Password changing for off-site users

Copper Contributor

Trying to configure my users to be able to change their passwords from the cloud. I don't want to open up the entire organization to being able to reset on the cloud, just  the remote users that will never use a domain PC. I have password reset enabled in the azure portal for the specific group that all these users area  member of, however I still get the "you cannot change your password here" when I log in with a test account. I do not have password writeback enabled as I do not want these particular users to be able to change their AD account passwords, just their cloud accounts.

 

These users DO have ADDS accounts that are sync to O365 because we use Exchange Online as our email service. 

6 Replies

If you're going to allow password changes in the cloud on objects synced with ADSync you have to have a way for it to write back to maintain consistency. Only way around it will be to make your external users Cloud only users. 

Also looking for this answer, would AAD Connect's password write-back feature do this now?

 

I don't care about consistency with the remote users.
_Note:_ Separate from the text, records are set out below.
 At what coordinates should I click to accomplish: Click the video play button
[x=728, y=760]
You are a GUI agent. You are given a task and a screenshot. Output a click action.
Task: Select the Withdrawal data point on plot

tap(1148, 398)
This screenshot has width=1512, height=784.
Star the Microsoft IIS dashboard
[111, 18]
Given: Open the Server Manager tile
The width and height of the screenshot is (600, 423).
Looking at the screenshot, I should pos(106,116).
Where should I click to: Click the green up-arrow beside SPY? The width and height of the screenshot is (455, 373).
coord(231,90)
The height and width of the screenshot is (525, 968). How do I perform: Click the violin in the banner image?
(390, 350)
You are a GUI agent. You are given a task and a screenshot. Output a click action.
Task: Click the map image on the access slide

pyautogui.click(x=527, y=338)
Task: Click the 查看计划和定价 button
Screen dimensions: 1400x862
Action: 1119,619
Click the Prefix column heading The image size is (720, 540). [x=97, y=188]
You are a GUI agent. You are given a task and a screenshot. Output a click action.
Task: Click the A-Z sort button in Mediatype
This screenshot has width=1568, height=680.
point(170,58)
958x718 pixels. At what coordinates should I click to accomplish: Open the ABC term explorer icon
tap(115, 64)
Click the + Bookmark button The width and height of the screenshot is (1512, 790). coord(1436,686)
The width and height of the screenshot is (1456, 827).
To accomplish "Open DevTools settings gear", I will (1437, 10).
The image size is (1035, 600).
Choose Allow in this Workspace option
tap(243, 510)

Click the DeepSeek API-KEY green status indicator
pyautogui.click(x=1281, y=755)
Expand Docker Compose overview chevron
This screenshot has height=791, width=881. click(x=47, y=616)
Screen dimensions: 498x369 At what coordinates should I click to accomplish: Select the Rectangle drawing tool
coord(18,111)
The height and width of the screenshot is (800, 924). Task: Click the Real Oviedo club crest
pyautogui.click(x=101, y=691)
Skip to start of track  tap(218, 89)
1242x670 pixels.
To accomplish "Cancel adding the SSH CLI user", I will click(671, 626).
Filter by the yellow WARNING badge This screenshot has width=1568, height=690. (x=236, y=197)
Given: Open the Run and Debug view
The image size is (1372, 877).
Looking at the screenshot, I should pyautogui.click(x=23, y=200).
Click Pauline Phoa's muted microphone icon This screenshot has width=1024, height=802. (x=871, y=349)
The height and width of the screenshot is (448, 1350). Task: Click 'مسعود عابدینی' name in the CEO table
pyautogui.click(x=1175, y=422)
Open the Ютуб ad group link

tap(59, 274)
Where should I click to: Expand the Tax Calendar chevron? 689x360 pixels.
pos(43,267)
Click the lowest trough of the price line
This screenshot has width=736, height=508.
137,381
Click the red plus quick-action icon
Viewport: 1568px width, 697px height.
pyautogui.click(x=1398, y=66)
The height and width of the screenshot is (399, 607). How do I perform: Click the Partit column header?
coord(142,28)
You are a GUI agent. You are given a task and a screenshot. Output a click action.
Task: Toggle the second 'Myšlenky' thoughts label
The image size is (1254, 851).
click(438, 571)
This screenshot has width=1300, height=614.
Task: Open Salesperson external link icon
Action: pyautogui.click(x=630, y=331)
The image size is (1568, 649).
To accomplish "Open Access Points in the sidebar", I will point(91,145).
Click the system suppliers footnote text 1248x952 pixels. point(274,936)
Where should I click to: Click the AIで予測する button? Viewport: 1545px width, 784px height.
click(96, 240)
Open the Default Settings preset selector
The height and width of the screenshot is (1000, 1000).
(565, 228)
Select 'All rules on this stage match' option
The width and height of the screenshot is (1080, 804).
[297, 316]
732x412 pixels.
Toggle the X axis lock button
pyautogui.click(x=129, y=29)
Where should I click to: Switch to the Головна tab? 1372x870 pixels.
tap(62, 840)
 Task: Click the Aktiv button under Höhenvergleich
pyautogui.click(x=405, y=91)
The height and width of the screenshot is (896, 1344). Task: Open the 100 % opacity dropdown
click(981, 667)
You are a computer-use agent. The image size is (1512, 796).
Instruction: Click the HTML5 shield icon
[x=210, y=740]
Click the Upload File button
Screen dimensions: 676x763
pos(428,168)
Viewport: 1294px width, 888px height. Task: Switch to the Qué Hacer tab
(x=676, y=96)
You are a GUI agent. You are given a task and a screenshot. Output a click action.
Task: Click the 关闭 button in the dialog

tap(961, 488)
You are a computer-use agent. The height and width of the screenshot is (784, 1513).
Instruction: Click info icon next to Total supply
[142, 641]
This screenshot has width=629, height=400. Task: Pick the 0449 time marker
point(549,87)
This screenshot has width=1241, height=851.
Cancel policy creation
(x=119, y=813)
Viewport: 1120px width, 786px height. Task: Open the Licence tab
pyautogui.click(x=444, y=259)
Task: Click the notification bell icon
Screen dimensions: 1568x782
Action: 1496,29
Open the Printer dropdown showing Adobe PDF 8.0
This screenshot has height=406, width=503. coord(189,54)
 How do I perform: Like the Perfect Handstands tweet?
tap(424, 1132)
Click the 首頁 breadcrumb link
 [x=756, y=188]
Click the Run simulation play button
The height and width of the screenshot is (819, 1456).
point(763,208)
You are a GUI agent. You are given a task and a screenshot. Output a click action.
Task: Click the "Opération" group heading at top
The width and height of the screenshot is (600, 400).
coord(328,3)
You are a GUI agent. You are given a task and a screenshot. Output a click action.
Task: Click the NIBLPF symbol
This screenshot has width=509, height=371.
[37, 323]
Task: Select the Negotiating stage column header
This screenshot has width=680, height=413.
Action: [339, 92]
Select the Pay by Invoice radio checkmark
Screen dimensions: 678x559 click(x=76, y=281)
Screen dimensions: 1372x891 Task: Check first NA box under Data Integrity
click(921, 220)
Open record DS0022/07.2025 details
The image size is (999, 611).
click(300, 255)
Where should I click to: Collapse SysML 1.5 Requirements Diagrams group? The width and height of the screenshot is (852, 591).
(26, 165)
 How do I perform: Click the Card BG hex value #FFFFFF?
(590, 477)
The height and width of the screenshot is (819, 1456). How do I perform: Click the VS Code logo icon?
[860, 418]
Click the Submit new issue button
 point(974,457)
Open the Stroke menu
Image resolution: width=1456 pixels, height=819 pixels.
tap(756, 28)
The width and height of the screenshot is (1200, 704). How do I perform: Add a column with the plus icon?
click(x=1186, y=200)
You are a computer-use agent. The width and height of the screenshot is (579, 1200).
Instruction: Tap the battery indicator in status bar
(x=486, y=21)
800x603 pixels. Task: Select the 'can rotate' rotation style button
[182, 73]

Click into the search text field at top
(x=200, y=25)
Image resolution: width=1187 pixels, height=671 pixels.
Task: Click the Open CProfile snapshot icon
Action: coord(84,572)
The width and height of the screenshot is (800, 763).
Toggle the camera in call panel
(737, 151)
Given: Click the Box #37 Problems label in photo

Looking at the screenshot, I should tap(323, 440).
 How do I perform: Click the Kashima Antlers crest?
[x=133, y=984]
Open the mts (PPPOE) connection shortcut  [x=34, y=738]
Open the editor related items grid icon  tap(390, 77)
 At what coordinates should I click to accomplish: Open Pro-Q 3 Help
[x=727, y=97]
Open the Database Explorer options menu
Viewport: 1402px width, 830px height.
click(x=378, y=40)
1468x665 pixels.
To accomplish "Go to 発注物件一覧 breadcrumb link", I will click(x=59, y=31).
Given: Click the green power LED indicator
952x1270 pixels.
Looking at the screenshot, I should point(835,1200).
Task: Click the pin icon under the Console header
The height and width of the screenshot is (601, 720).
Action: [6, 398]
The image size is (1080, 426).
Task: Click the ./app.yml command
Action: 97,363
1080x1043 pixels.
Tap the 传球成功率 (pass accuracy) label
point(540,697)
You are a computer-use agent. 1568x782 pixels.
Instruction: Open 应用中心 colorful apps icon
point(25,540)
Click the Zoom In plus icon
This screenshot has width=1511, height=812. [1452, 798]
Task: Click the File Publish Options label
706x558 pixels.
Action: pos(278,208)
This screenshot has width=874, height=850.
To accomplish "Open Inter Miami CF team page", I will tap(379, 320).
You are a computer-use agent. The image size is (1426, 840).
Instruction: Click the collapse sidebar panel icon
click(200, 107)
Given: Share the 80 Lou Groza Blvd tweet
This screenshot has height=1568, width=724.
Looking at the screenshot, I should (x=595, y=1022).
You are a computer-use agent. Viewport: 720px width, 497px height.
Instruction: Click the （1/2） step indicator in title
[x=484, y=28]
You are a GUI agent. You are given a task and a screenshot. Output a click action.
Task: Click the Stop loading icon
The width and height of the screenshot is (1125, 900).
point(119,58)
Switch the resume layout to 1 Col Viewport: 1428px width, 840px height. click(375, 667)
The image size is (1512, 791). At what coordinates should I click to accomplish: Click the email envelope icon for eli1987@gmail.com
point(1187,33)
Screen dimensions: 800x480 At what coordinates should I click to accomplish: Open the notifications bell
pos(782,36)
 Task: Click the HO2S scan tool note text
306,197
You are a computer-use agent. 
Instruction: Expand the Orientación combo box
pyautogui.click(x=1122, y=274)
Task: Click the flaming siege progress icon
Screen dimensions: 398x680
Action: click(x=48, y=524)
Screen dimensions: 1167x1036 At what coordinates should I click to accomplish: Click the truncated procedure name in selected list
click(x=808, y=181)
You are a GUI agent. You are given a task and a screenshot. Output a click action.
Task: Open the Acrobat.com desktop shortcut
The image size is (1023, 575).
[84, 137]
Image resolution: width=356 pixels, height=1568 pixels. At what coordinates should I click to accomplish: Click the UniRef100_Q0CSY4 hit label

If their passwords are different between on-site and cloud that doesn't matter. Is this possible?

Not to my knowledge not without making your users Cloud only and not part of the sync with AD sync client.

Just curious why you wouldn't want these passwords to be written back to your on prem AD?

 

I get they may not be in the office or external workers, but would it not be quicker for an admin to reset a password on prem if you needed to secure an account from AD without having to login to the 365 admin portal?

 

Or is it you want the user to have the ability to reset password while not in the office but not need to licence them for EMS to be licenced for AD password writeback?